Agueda decide que escogerá algunas fotografías. Las elegirá con cuidado para que constituyan un amplio abanico de gestos, de movimientos detenidos, de miradas. Entonces las pegará en un álbum. Enganchará cada imagen como quien construye un tesoro, combinando la disposición de los retratos para que formen un conjunto armónico. Una panorámica de la mujer que conoció y que nunca volverá a ver. Los retratos la ayudarán a salvarse, como cuando era una niña, arriba en el desván. Una muchacha con la mano de la abuela entre las suyas. Cuando esté listo, hará un paquete y lo enviará al domicilio de Guillem. Será su regalo. Servirá para contarle que entiende cómo le cuesta perdonarla, que comprende que es duro encontrar el amor y perderlo en tan poco tiempo. Se da cuenta de que tiene las manos heladas. Es hora de partir. Se sienta en el coche, enciende la calefacción para que los dedos recuperen la capacidad de movimiento y pone en marcha el motor. Tiene que dar marcha atrás y dirigir el vehículo en la dirección correcta, lejos del cementerio y del pueblo.
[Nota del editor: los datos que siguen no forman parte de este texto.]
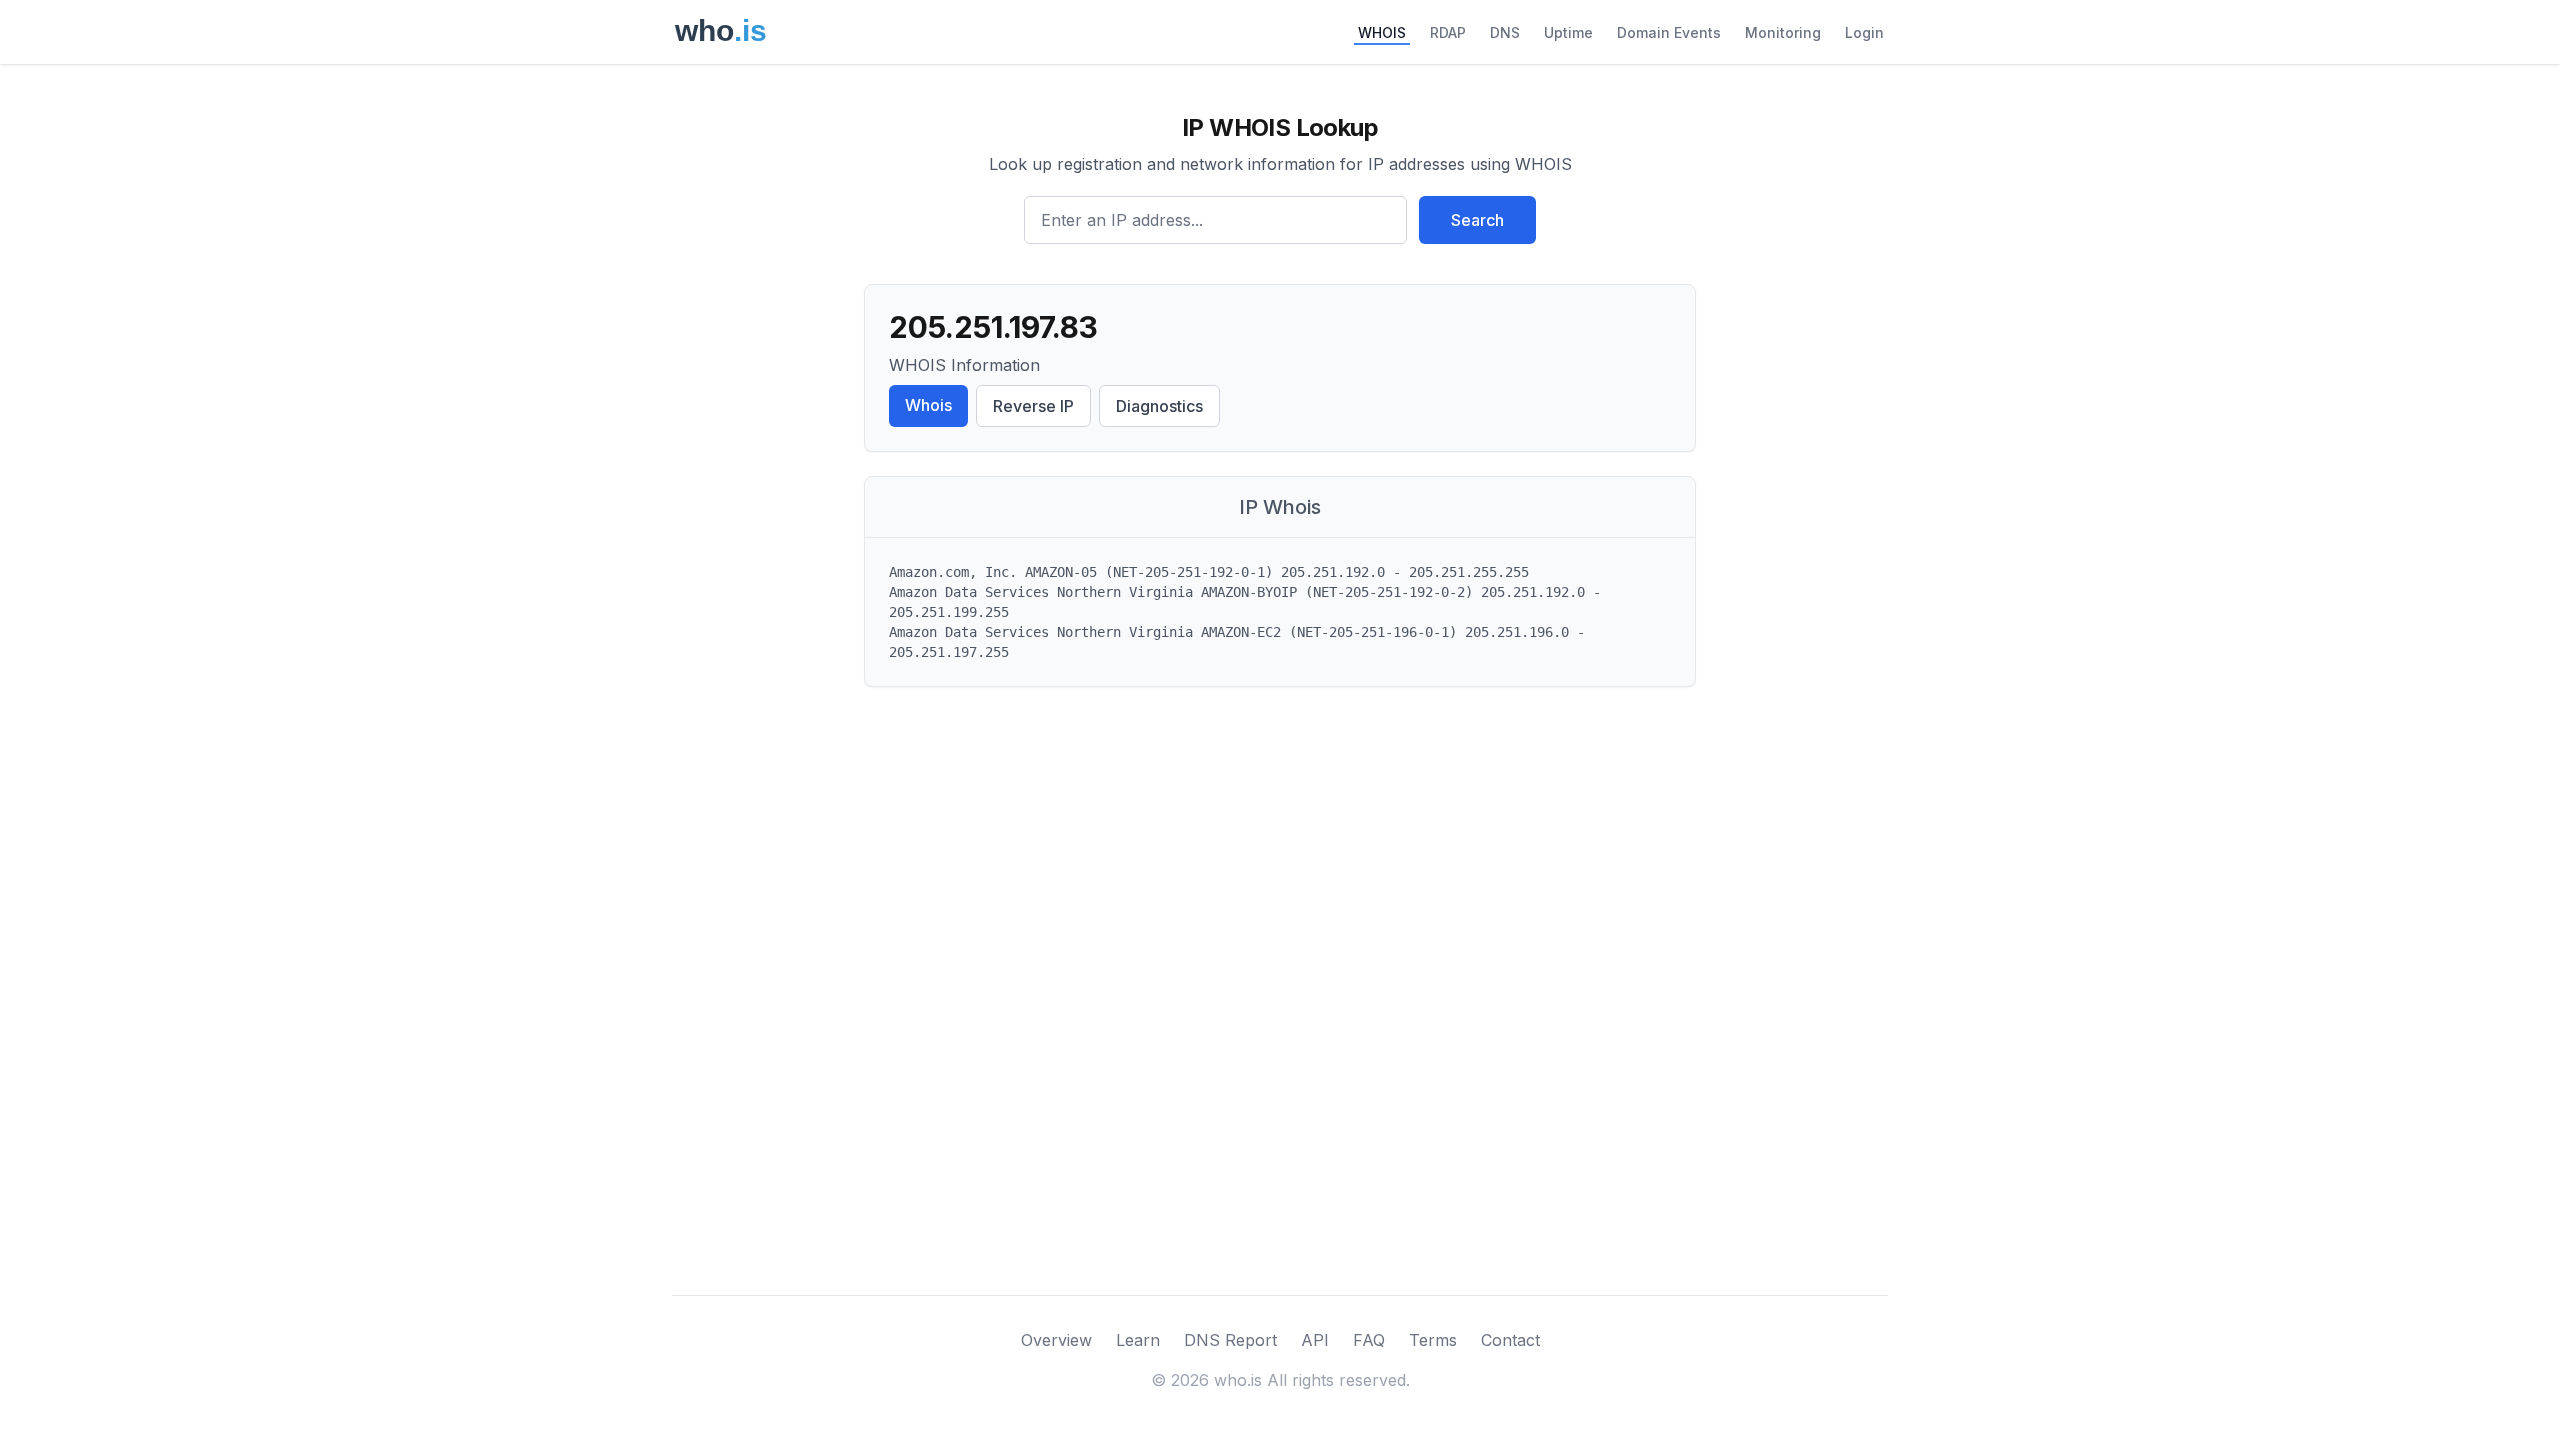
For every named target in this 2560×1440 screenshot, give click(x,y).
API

Emma recorre la avenida de cipreses. Abre las barreras del jardín y sale. Empieza a caminar por la carretera. Es oscuro y el camino está mal iluminado. Ve la sombra de un conejo entre los matorrales y siente el frío de la noche en el cuerpo. Cae el relente. No sabe adónde va. Está a punto de torcerse el pie y caer al suelo, pero ni siquiera se da cuenta. En ese momento se oye el ruido de un vehículo que frena. Se para en seco, a pocos centímetros de su cuerpo. Ha estado a punto de atropellarla. Sólo cuando está casi bajo las ruedas del coche, Emma reacciona. No se mueve, sino que queda parada en medio del asfalto. Muy quieta. Alguien baja la ventanilla y un rostro de mujer le pregunta:

—¿Estás bien? ¿Te has hecho daño?

—No ha sido nada, gracias —la voz suena muy débil—. Ha sido culpa mía.

—No son horas para aventurarse sin luz en un lugar tan oscuro. ¿Adónde vas? —pregunta la conductora mientras asoma la cabeza por la ventanilla.

—A cualquier parte lejos de esta casa —dice señalando el hotel—. En realidad estoy intentando huir.

—Todos intentamos huir a veces. Yo también he vivido en esta casa. La conozco muy bien. ¿Quieres que te lleve a alguna parte?

—Gracias. La verdad es que estoy muy cansada.

Abre la puerta del coche y Emma se instala a su lado. Se observan. Agueda ve una versión rejuvenecida de Lola, el impulso y la fuerza que la vida corta de raíz. Emma murmura:

—Tu rostro me resulta muy familiar. Me recuerdas a alguien. ¿Nos hemos visto antes?

—Quizá —responde Agueda mientras vuelve a poner en marcha el motor.

Se van. El coche circula por una carretera cubierta de nubes color ceniza. Los faros proyectan círculos de luz. Es una noche oscura.